> **TASK REQUIREMENTS**
A – In the article on Jack Soldano's comic books, rewrite the passage starting with "Some of Jack" and going on through "this for himself.", substituting "keychains" for "bottle openers".
B – Extend the article on Jack Soldano's comic books beyond its final sentence.

> **SOURCE EXTRACT**
________________________________________
Jack Soldano wanted to help the Miller Place-Mount Sinai Historical Society repair the roof of the William Miller House, so he’s selling some of his collection of comic books at Mount Sinai’s Heritage Park yard sale this month and next. Photo by Kevin Redding

With a little help from some super friends, a local boy wonder is on a mission to save the oldest standing house in Miller Place.

For most 12-year-olds, summer vacation means sleeping in, goofing off and avoiding responsibility at all costs.

Some of Jack Soldano’s collection of comic books. Photo by Kevin Redding

But for Jack Soldano, a North Country Road Middle School student and self-professed “lover of geeky things,” it’s been spent organizing and pricing hundreds upon hundreds of old comic books and making pins, magnets and bottle openers out of the collection’s vibrant panels, sometimes from 8 in the morning until 11 p.m.

Although Jack has a passion for the medium — he dresses up every year as his favorite superheroes at New York Comic Con and even wrote a letter to Marvel Comics when he was 6 years old detailing why the company should hire him — he isn’t doing this for himself.

“With a great supply of comic books comes great
responsibility,” Jack said, laughing.
________________________________________
> **DATA PROVIDED**
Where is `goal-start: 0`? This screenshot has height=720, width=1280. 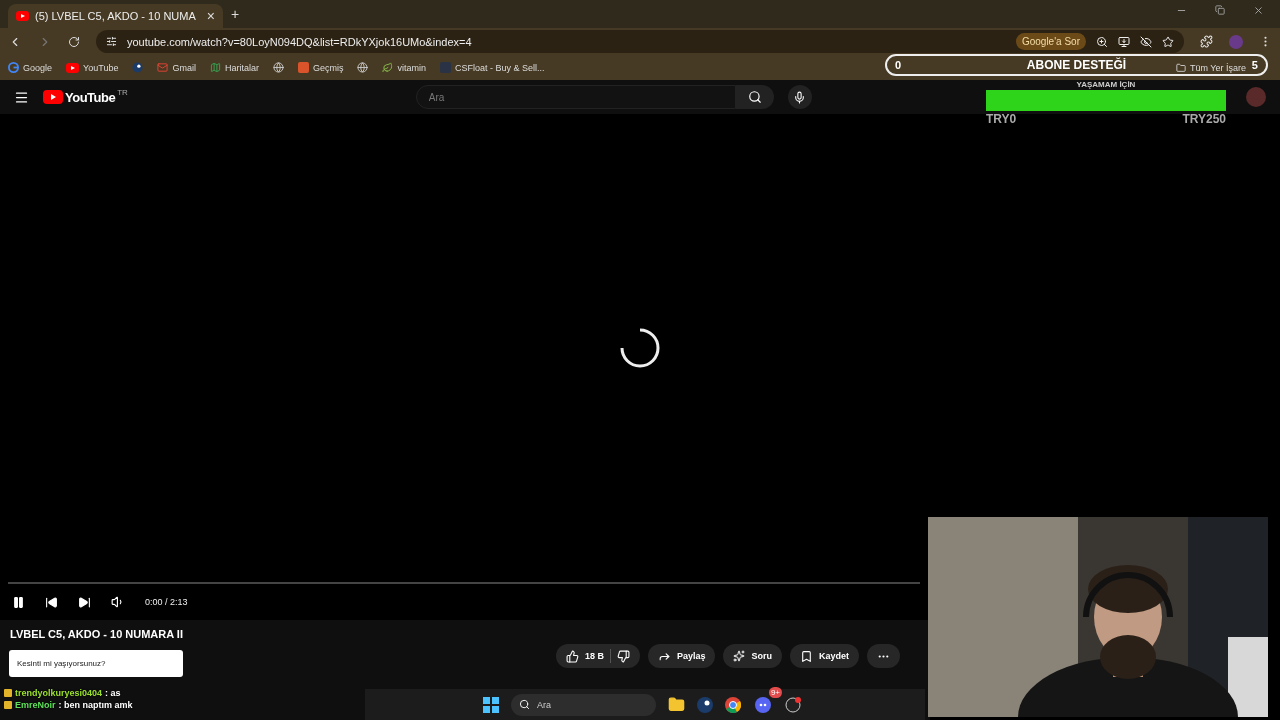 goal-start: 0 is located at coordinates (898, 65).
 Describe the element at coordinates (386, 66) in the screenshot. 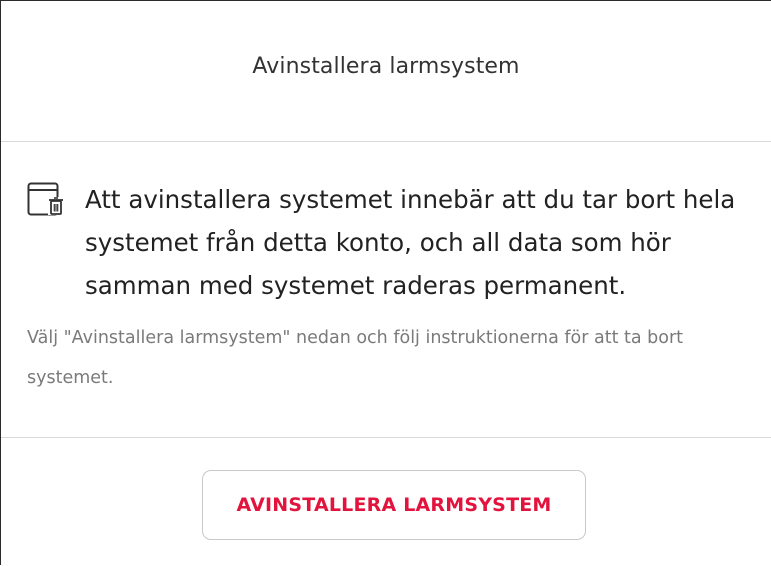

I see `page-title: Avinstallera larmsystem` at that location.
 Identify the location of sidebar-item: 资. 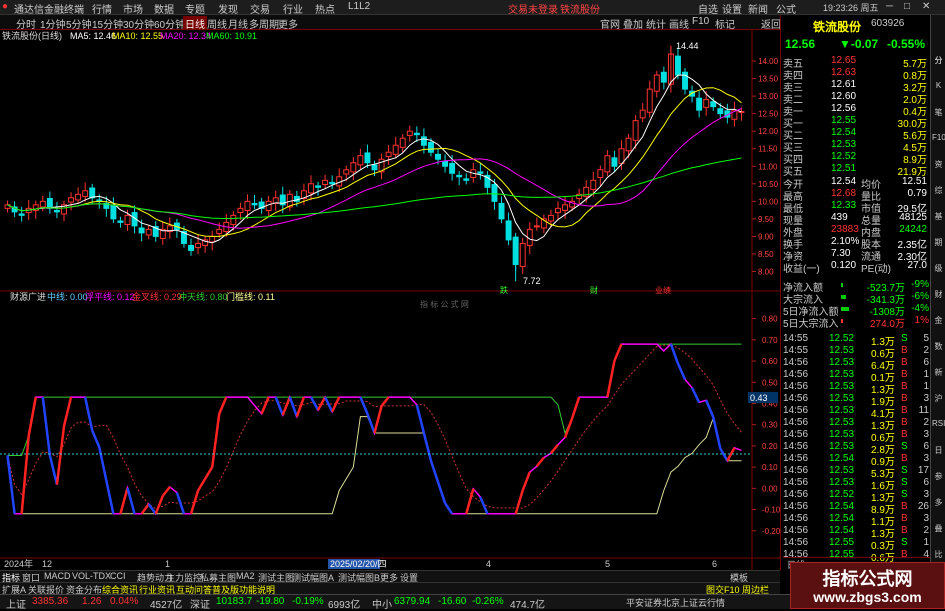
________________________________________
> **ANSWER SET**
A –
Some of Jack Soldano’s collection of comic books. Photo by Kevin Redding

But for Jack Soldano, a North Country Road Middle School student and self-professed “lover of geeky things,” it’s been spent organizing and pricing hundreds upon hundreds of old comic books and making pins, magnets and keychains out of the collection’s vibrant panels, sometimes from 8 in the morning until 11 p.m.

Although Jack has a passion for the medium — he dresses up every year as his favorite superheroes at New York Comic Con and even wrote a letter to Marvel Comics when he was 6 years old detailing why the company should hire him — he isn’t doing this for himself.

B –
He will be selling up to 1,000 comic books — Marvel, DC and everything in between — and homemade superhero accessories throughout July and August at Heritage Park’s community yard sale in Mount Sinai to help the Miller Place-Mount Sinai Historical Society repair the roof on its main headquarters.

The nearly 300-year-old William Miller House at 75 North Country Road, built in 1720, is the ancestral residence of the family after which Miller Place was named. The oldest existing house in the town, which is open to public tours and serves as the meeting place for the nonprofit organization, needs between $18,000 and $28,000 to renovate its collapsing roof and a total $100,000 for a full-house repair, including window replacements.

Jack Soldano is selling some of his comic books for a cause at Mount Sinai’s Heritage Park yard sale this month and next. Photo by Kevin Redding

The society has offered family-friendly programs for years at the Miller House, like Postman Pete, where kids eat cookies and mail out letters to Santa, and the Spooky Lantern Tour of the historic Miller Place district in the fall.

So when Jack, whose family has been involved in the programs since he was very young, saw on the news more than a month ago that members of the historical society were pleading for public donations, he got an idea.

He went to his grandfather, who has an expansive library of comic books that includes everything from “Batman” to “Superman” to “Dr. Strange” as the former owner of a Port Washington hobby shop in the early 1990s, and told him he wanted to sell the collection to raise as much money as possible for the restoration project.

His grandfather simply said, “Okay,” and started donating bins of issues.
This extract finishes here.